If you want IA_NA + IA_PD (WAN GUA + PD), do not leave an empty dhcp6prefixonly value in the config. An empty string still counts as set in the PHP generator and can suppress IA_NA. Use basic DHCPv6 with PD size 60 and Send IPv6 prefix hint, prefix-only unchecked.

Generated /var/etc/dhcp6c.conf should include both send ia-na and send ia-pd, plus prefix ::/60 and sla-len 4 for a /60.

4) Boot race: DHCP/DHCPv6 can run before EAP is Authorized

On cold boot, dhcp6c can Solicit before wpa_supplicant finishes EAP-TLS. We kept the usual early/04-wpa hook (OPENSSL_CONF + wpa_supplicant on the WAN NIC, MAC spoof), and added a short background wait for EAP state=SUCCESS, then:

configctl interface reconfigure wan
That fixed IPv6 not returning after reboot while IPv4/EAP looked fine.
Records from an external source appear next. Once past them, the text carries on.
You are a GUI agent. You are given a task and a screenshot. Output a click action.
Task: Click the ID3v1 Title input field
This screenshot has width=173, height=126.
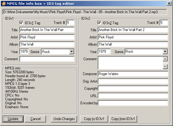coord(47,30)
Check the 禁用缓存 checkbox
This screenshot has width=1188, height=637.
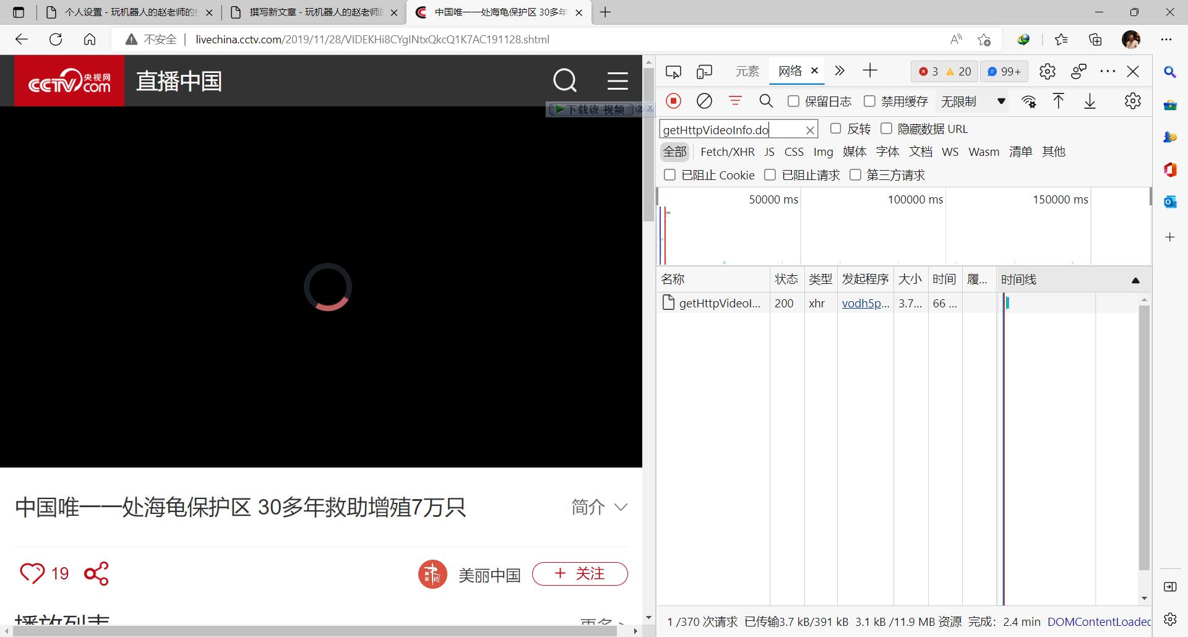pyautogui.click(x=869, y=101)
Also: while staging behind the BGW LAN, leave the early hook non-executable (chmod 644). On ONT cutover, chmod +x.

5) Judge IPv6 by the LAN GUA, not WAN IA_NA pings

AT&T often will not answer ICMP from the WAN IA_NA. If you have a PD and a LAN 2600:... GUA that can ping6 out (source the LAN GUA), you are good.

Stack that worked here (high level)

  • OPNsense 26.7, Intel igb WAN/LAN
  • Full bypass: ONT → OPNsense WAN (BGW cold spare)
  • wpa_supplicant EAP-TLS + OpenSSL SECLEVEL=0 / unsafe renegotiation (as in this thread)
  • Spoof RG WAN MAC on WAN
  • Disable hardware VLAN filtering
  • DHCP + DHCPv6 with PCP 1, DUID-EN, PD /60, LAN track interface prefix ID 0

Huge thanks to everyone who posted the SECLEVEL=0 / early-hook pattern on another thread; hope the DUID + vlanprio naming notes save someone a reboot loop.